Greasy, backbeat swampy, funky stuff: The brilliance that was Jerry Reed
Going on the record for the first time, bassist John Harris removes the rose-colored glasses in recollecting his 1988–1989 onstage tenure with certified fretboard wizard Jerry Reed exclusively below. When not tearing up the charts with crossover hits “Amos Moses” and “When You’re Hot, You’re Hot,” the posthumous Country Music Hall of Famer comically pulled his own weight alongside movie stars Burt Reynolds [Smokey and the Bandit], Gene Hackman [Bat*21], Robin Williams [The Survivors], and as the “What’s a matter with you boy!” Coach Red Beaulieu to Adam Sandler’s The Waterboy.
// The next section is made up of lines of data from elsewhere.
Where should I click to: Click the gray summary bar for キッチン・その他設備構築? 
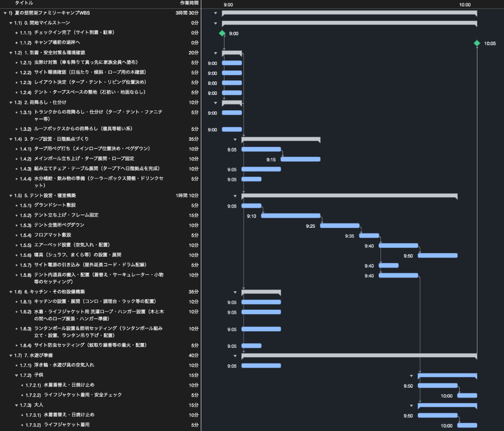(x=261, y=292)
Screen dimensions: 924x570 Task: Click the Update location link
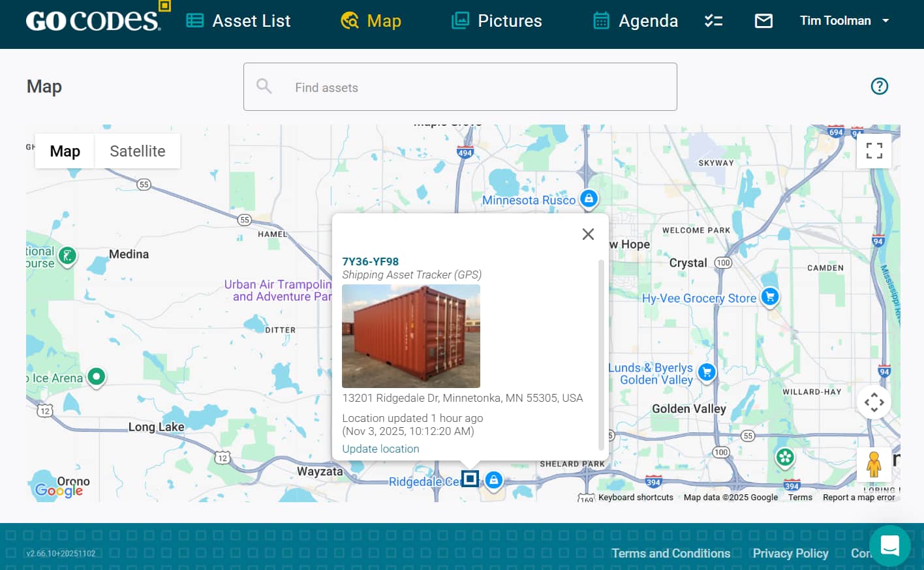pyautogui.click(x=380, y=449)
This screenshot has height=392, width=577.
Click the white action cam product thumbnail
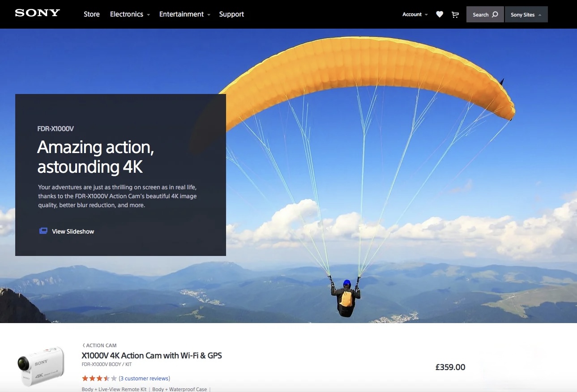[x=41, y=366]
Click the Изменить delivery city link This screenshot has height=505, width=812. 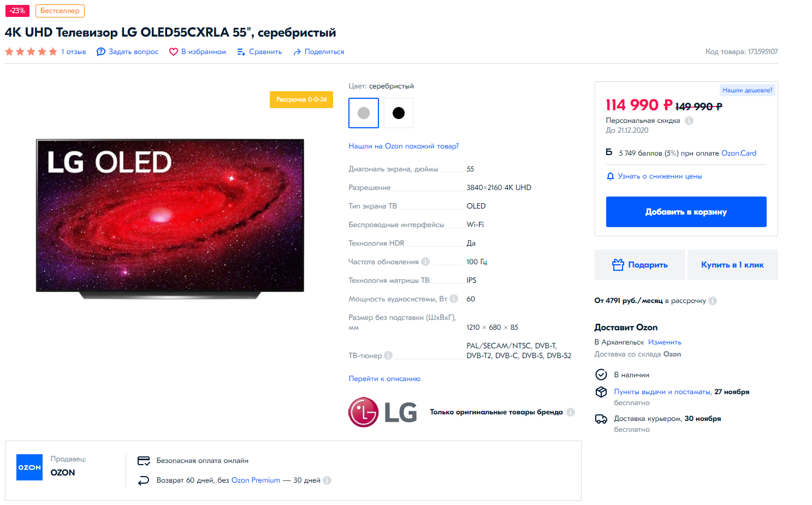665,342
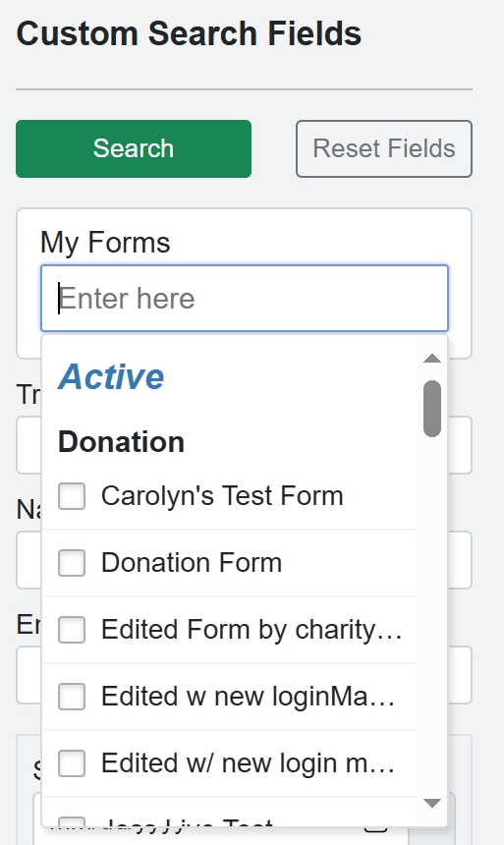
Task: Click the Reset Fields button
Action: click(384, 148)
Another Reed milestone — his Smokey theme song “East Bound and Down” can be heard in a Super Bowl commercial pushing F-150 trucks.
The John Harris Interview
What was one of the first instances where you distinctly remember hearing Jerry Reed?
In 1973 or 1974 I was driving around Albuquerque a few years before I moved to Nashville and “Amos Moses” [No. 8 POP, No. 16 C&W, October 1970] came on the radio. I thought, ‘I’d love to play with that guy.’
I wasn’t a country music fan at that time, but the format for the station I tuned into was country. Reed’s stuff was greasy, backbeat swampy, funky stuff, and it turned my head around. I don’t remember what I ate…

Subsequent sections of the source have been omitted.